### WORK INSTRUCTIONS:
Each line in the records below, from the one that contains "[button] (638, 77)" to the one that contains "NWA Quality Information System® (44, 2396)", should be reproduced exactly, the first and last included.

*** Opening of MATERIAL PROVIDED ***

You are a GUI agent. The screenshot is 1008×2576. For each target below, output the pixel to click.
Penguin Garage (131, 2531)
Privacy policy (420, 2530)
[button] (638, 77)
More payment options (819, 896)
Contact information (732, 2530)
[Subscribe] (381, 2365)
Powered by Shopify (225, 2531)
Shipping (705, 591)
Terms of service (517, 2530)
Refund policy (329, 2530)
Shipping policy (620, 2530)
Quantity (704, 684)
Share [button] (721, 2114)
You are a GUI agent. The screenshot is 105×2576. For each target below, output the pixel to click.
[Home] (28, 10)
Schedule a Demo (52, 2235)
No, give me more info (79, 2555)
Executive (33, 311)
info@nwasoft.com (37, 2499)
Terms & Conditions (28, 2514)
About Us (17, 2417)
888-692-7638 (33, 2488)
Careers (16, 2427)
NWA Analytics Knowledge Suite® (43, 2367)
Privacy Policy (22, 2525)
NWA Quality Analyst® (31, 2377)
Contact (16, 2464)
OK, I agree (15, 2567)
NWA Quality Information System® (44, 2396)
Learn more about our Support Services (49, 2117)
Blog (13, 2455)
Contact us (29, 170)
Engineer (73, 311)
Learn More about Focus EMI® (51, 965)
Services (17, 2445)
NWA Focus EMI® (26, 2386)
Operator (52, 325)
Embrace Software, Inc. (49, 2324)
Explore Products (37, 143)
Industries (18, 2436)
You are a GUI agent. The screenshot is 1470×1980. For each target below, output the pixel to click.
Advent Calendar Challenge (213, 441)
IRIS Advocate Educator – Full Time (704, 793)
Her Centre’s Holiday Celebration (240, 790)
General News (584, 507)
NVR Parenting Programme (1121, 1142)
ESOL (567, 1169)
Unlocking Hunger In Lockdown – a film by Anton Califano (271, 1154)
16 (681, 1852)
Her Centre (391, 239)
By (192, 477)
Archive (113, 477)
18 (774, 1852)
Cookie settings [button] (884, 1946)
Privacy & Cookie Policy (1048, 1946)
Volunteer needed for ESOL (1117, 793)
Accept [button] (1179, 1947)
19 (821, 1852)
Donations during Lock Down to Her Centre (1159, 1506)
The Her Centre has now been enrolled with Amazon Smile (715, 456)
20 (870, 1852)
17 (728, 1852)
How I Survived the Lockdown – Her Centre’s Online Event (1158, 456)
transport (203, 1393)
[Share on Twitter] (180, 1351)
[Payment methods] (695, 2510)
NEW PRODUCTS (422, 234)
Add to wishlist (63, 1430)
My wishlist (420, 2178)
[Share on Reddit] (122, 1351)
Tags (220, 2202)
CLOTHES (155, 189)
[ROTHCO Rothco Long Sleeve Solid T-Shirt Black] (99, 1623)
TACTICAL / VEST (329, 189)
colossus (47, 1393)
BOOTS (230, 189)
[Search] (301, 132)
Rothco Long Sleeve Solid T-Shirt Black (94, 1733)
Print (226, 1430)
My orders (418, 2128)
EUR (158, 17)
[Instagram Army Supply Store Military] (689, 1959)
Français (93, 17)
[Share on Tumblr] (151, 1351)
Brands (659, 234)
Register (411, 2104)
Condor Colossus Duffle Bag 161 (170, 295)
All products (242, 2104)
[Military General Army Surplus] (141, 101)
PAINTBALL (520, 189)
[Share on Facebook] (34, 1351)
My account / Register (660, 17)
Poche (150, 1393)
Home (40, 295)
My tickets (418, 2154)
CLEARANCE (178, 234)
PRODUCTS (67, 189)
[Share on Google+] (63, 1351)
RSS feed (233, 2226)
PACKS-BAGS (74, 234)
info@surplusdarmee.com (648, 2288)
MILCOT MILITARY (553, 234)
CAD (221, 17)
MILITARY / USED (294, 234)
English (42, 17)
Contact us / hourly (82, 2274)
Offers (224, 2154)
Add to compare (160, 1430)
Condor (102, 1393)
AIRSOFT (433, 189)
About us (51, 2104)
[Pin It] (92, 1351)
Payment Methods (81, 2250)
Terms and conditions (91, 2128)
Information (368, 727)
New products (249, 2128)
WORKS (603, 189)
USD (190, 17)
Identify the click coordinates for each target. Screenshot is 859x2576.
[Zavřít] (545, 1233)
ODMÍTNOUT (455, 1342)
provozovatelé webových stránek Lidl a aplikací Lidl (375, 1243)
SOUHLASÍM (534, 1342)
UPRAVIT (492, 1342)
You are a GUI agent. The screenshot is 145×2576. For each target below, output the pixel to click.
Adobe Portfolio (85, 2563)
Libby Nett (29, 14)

*** Close of MATERIAL PROVIDED ***

### ANSWER FOR THE TASK:
[button] (638, 77)
More payment options (819, 896)
Contact information (732, 2530)
[Subscribe] (381, 2365)
Powered by Shopify (225, 2531)
Shipping (705, 591)
Terms of service (517, 2530)
Refund policy (329, 2530)
Shipping policy (620, 2530)
Quantity (704, 684)
Share [button] (721, 2114)
You are a GUI agent. The screenshot is 105×2576. For each target below, output the pixel to click.
[Home] (28, 10)
Schedule a Demo (52, 2235)
No, give me more info (79, 2555)
Executive (33, 311)
info@nwasoft.com (37, 2499)
Terms & Conditions (28, 2514)
About Us (17, 2417)
888-692-7638 (33, 2488)
Careers (16, 2427)
NWA Analytics Knowledge Suite® (43, 2367)
Privacy Policy (22, 2525)
NWA Quality Analyst® (31, 2377)
Contact (16, 2464)
OK, I agree (15, 2567)
NWA Quality Information System® (44, 2396)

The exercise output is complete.